Süddeutsche Zeitung

Kolumne "Ende der Reise":Engpass beim Reisepass

Während der Pandemie sind viele Dokumente unbemerkt abgelaufen. Jetzt stapeln sich die Anträge auf den Ämtern. Weil die kaum nachkommen, wird auch dieser Sommerurlaub unwägbar.

Glosse von Stefan Fischer

Vermutlich funktioniert es sogar. Seit jeher warnen Reiseveranstalter und Tourismusverbände vor Saisonbeginn: Hotelbetten, Flüge, vor allem Mietwagen - alles wird knapp werden im anstehenden Sommer! Also in jedem Fall rechtzeitig buchen, das ist ihre Botschaft an die Urlauber. Natürlich gibt es dann jedes Jahr doch genügend Zimmer und Campingstellplätze, ausreichend Tickets und für jeden, der möchte, ein Auto.

Man könnte es also besser wissen. Dennoch werden angesichts solch vermeintlicher Hiobsbotschaften Menschen nervös und füllen die Kassen der Veranstalter schon Monate im Voraus. Sie buchen eine Reise zu einem Zeitpunkt, zu dem sie weder absehen können, ob sie überhaupt Urlaub genehmigt kriegen, da sie bis dahin aus Karrieregründen noch zweimal den Job wechseln werden. Noch, ob sie dann nach wie vor mit der vorgesehenen Urlaubsbegleitung liiert sein werden.

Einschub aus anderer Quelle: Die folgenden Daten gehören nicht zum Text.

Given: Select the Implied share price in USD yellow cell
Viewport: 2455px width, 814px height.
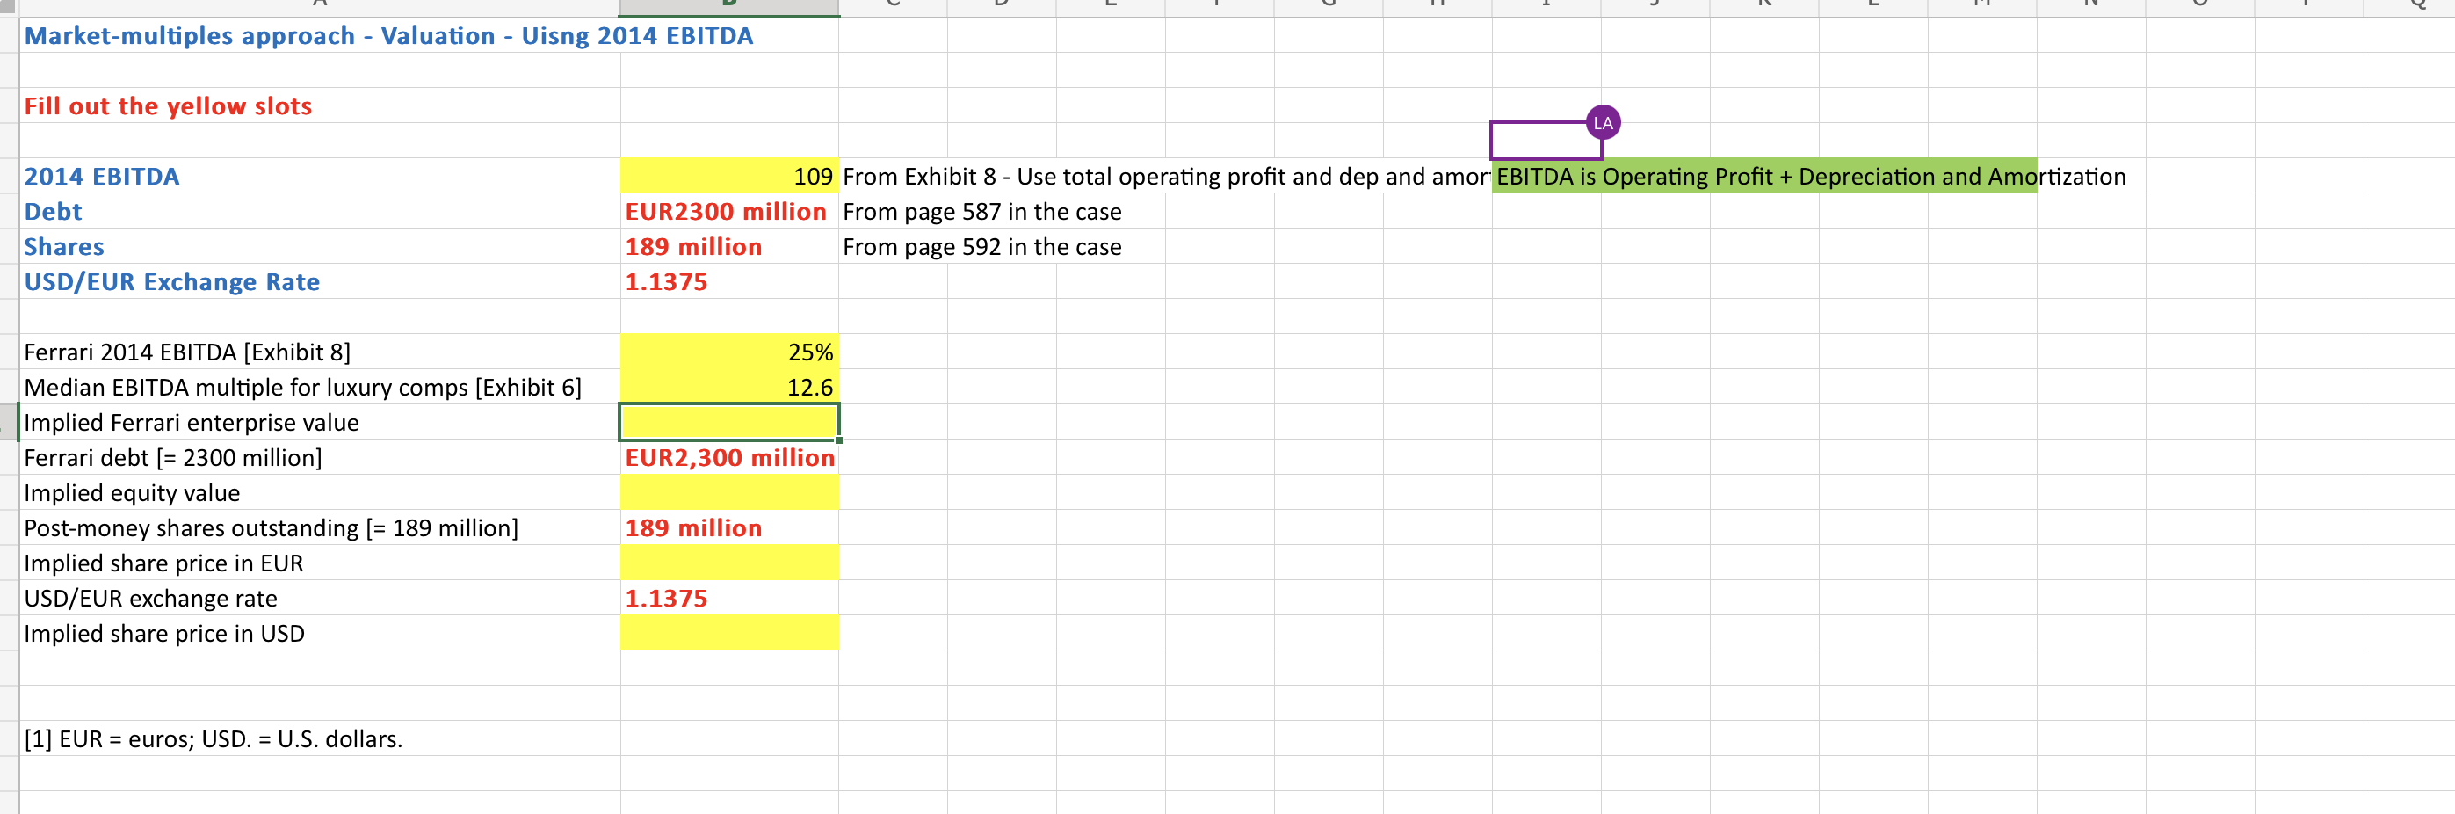Looking at the screenshot, I should 729,632.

Mutmaßlich gibt es eine große Schnittmenge zwischen diesen Sehrfrühbuchern und jenen, die immer noch auf vor zwei Jahren angeschafftes Toilettenpapier zugreifen können.

Das einzige, das verlässlich knapp werden wird, sind Liegen am Hotelpool. Da wird sich zeigen, ob die Pandemie die Karten neu gemischt hat. Oder ob die Fertigkeit, eine Liege gegen den Widerstand anderer Feriengäste in Besitz zu nehmen, vergleichbar ist mit dem Fahrradfahren: als etwas, das man nicht mehr verlernt, wenn man es einmal kann.

Während der Pandemie hat sich kaum jemand darum geschert, ob der Pass noch gültig ist.

Wer aber nun glaubt, die realen und die eingebildeten Probleme seien die gleichen wie vor der Corona-Krise, insofern käme man damit routiniert klar, übersieht das Entscheidende: Alle Reservierungs-Voucher der Welt, wann auch immer gebucht, helfen einem nämlich nichts, wenn man keinen gültigen Reisepass hat. Und da gibt es tatsächlich einen Engpass.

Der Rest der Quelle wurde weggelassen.